**STORED DATA**
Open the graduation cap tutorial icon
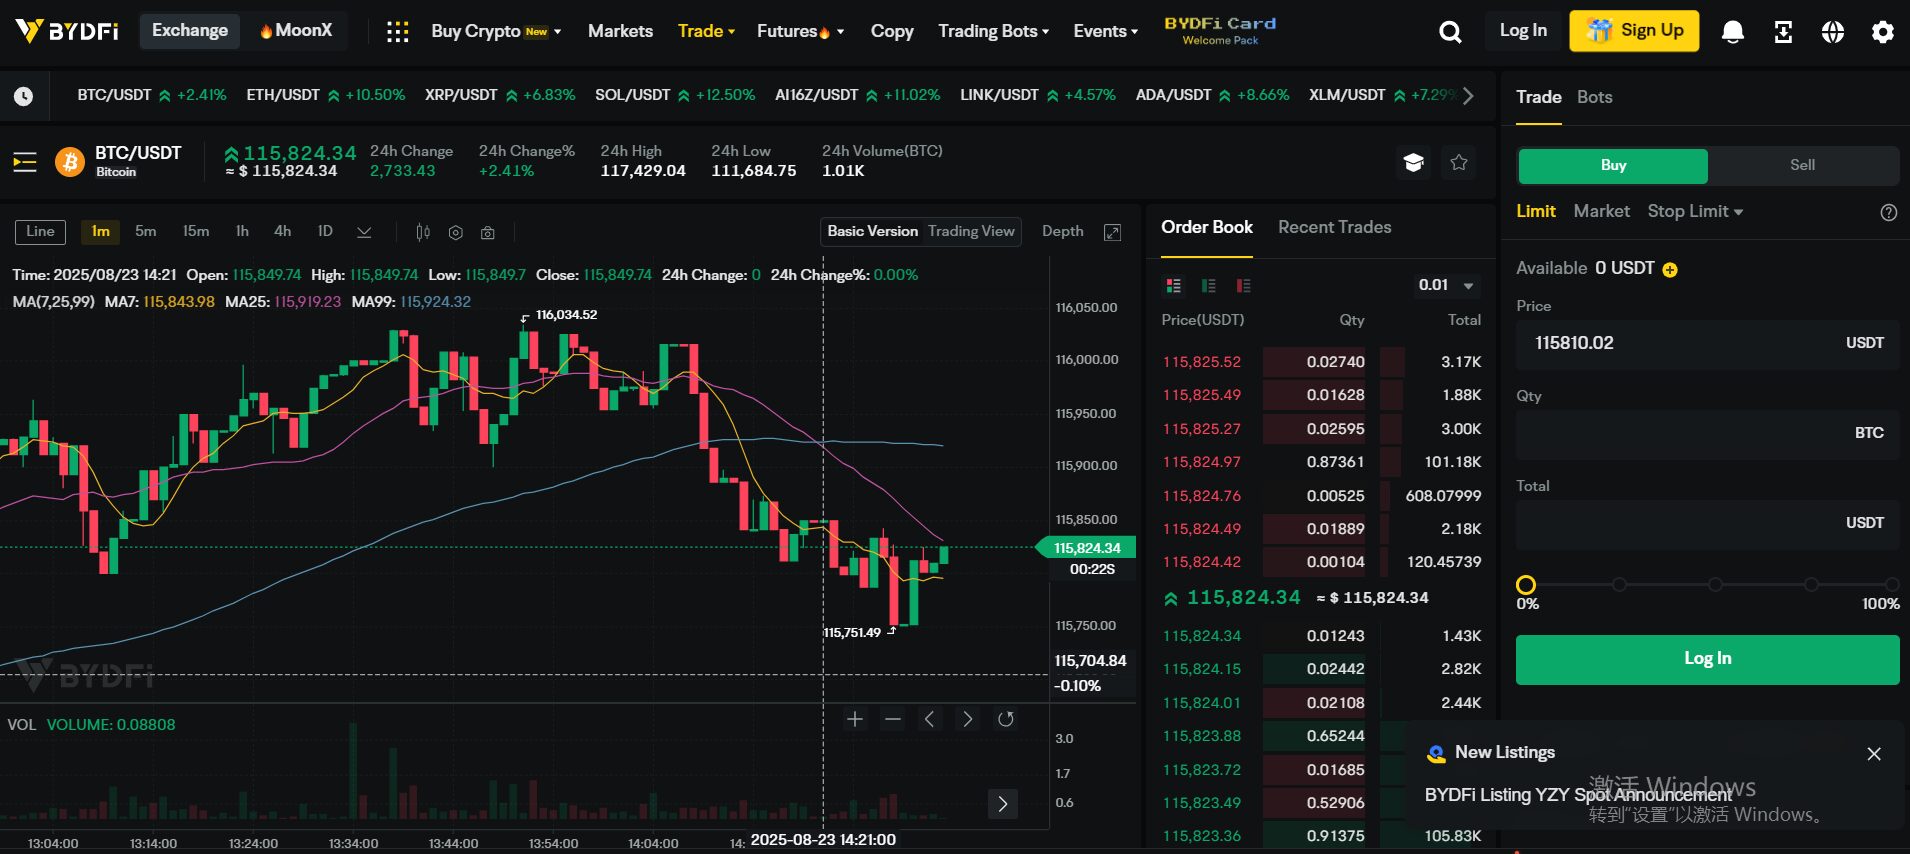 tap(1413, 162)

---

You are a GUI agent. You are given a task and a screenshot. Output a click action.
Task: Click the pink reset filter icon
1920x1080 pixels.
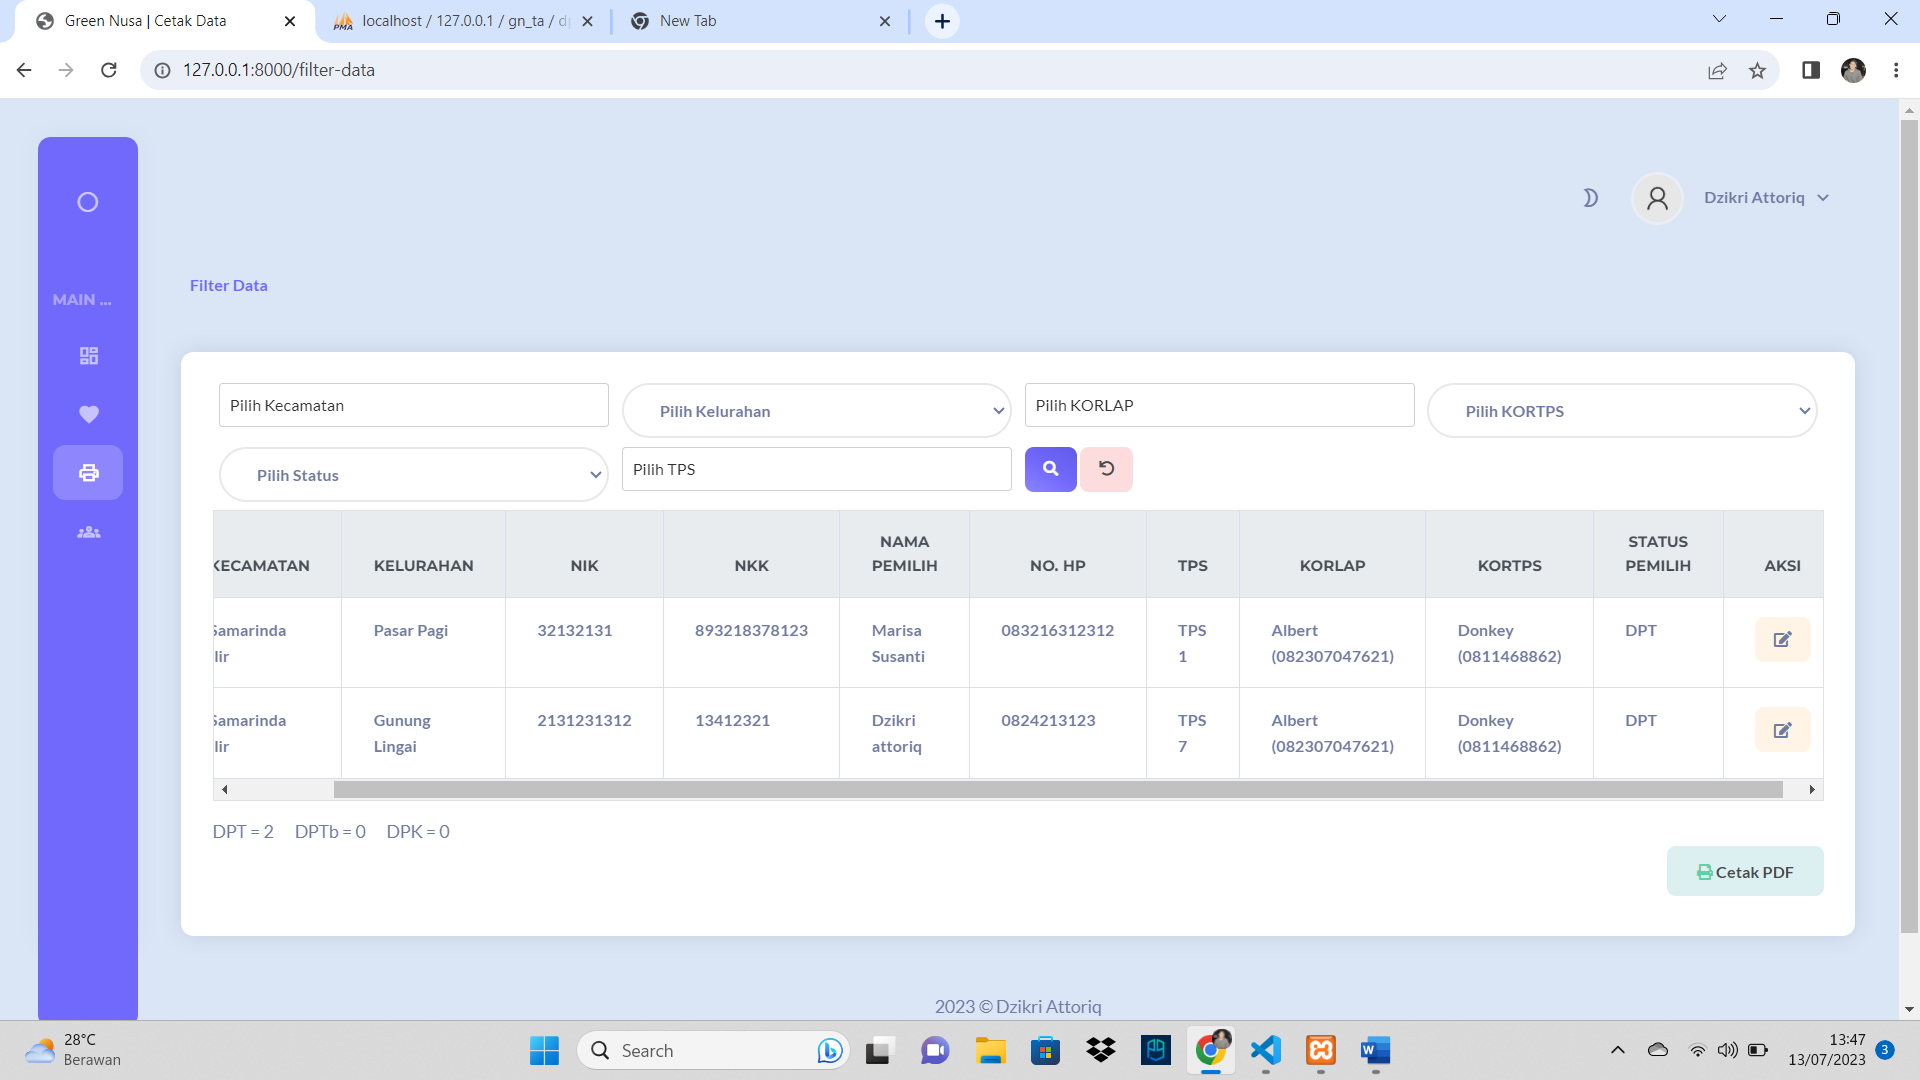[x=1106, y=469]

--

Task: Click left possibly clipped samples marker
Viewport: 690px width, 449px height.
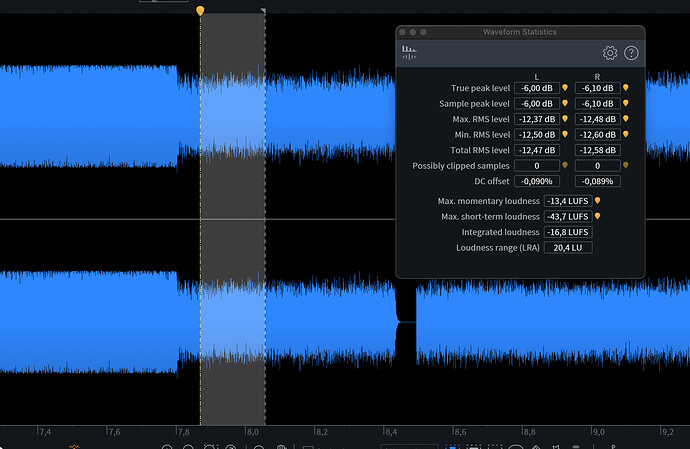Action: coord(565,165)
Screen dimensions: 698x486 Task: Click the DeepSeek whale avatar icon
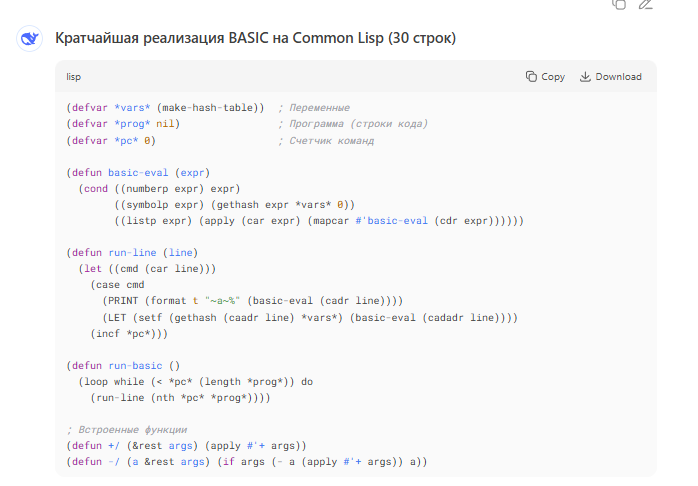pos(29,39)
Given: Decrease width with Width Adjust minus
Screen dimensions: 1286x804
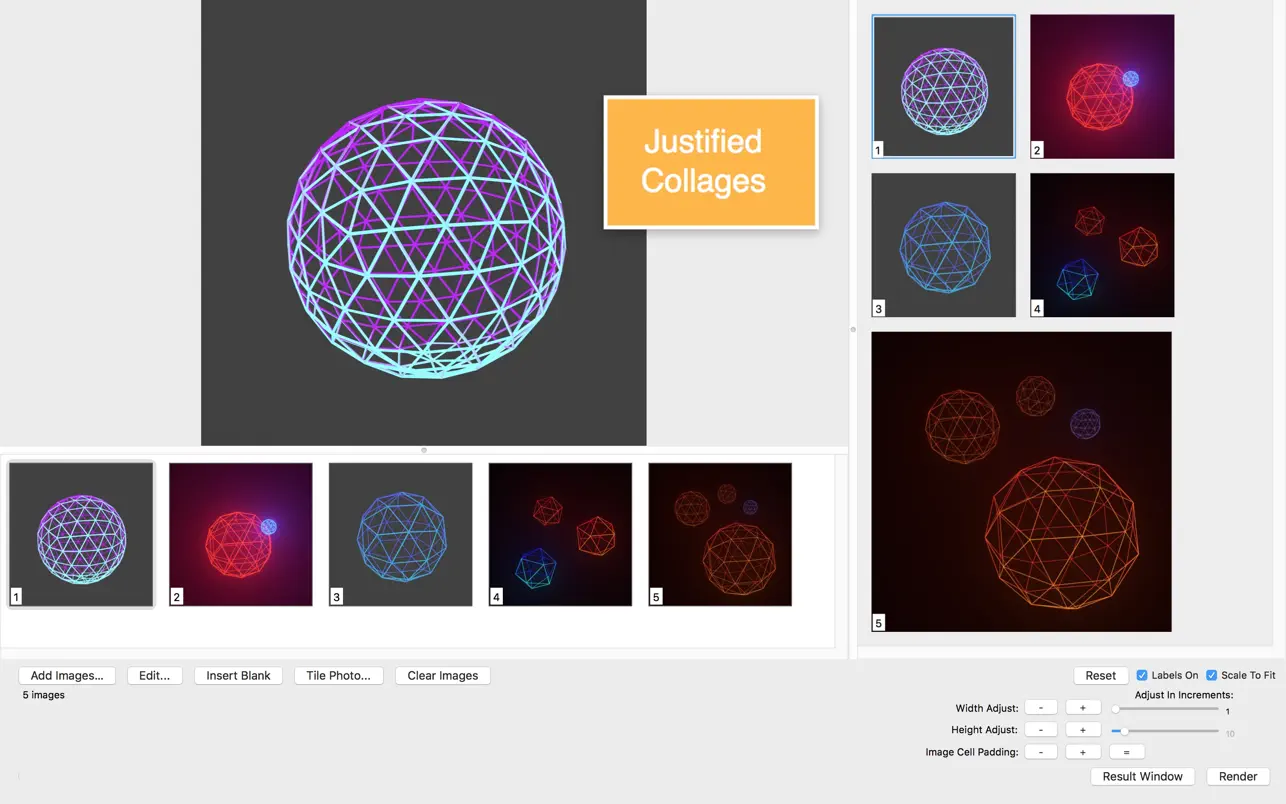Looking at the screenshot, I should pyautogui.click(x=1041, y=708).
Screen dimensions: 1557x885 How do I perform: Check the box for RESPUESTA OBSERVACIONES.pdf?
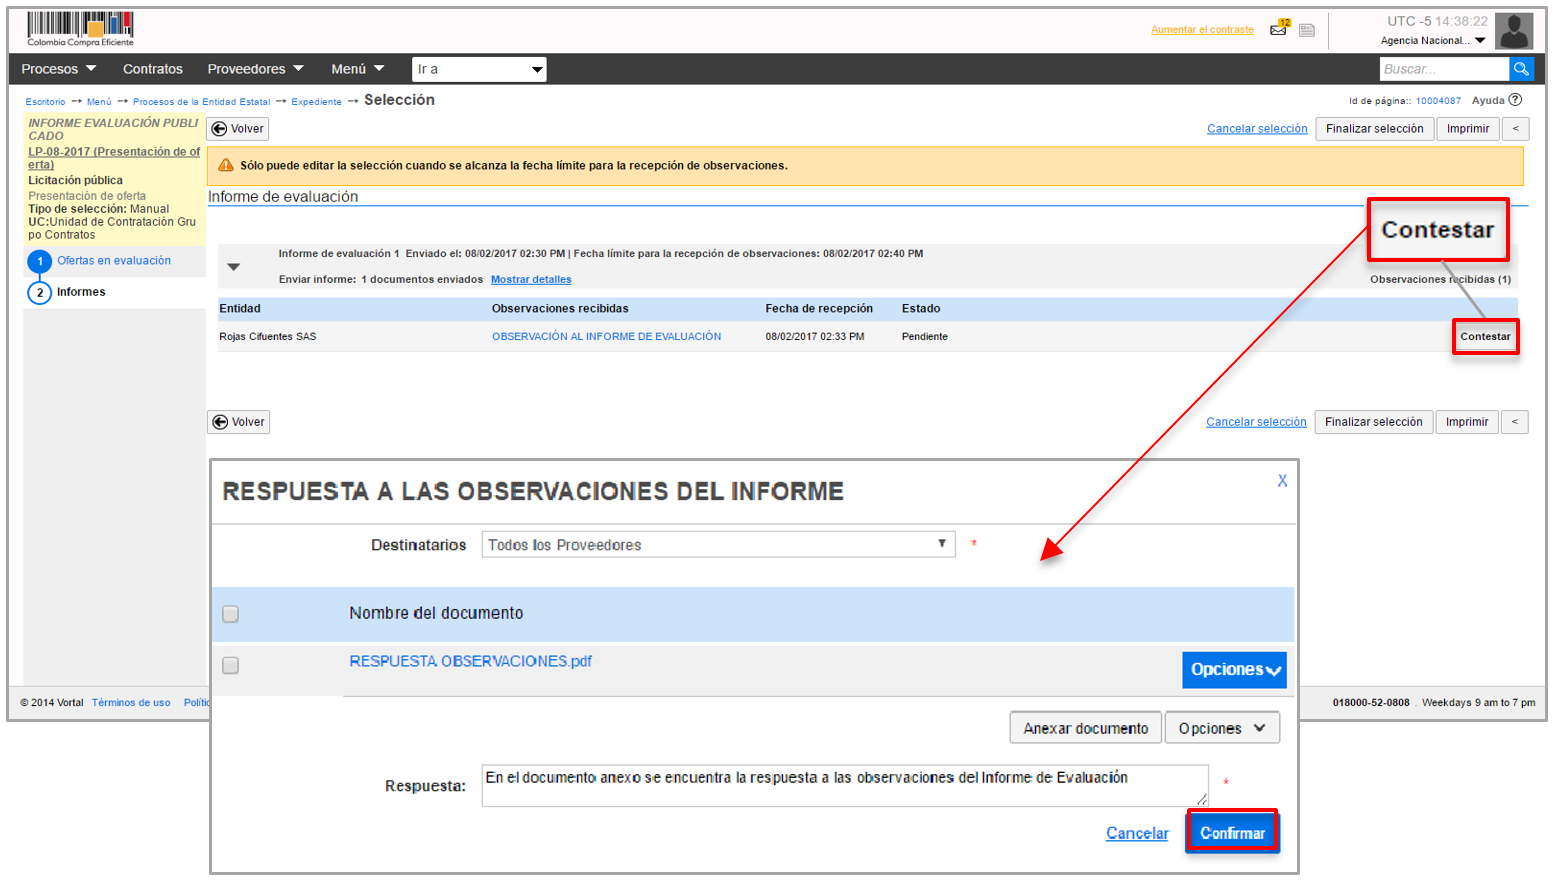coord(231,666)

**INSTRUCTION**
Return everything in the material from the line containing "Task: Click left" down to the line containing "coord(231,666)", both included, exactly as those lines appear. Leave the pictures out.

**ANSWER BELOW**
Task: Click left possibly clipped samples marker
Viewport: 690px width, 449px height.
Action: coord(565,165)
Screen dimensions: 698x486 Task: Click the DeepSeek whale avatar icon
pos(29,39)
Given: Decrease width with Width Adjust minus
Screen dimensions: 1286x804
Looking at the screenshot, I should pyautogui.click(x=1041, y=708).
Screen dimensions: 1557x885 How do I perform: Check the box for RESPUESTA OBSERVACIONES.pdf?
coord(231,666)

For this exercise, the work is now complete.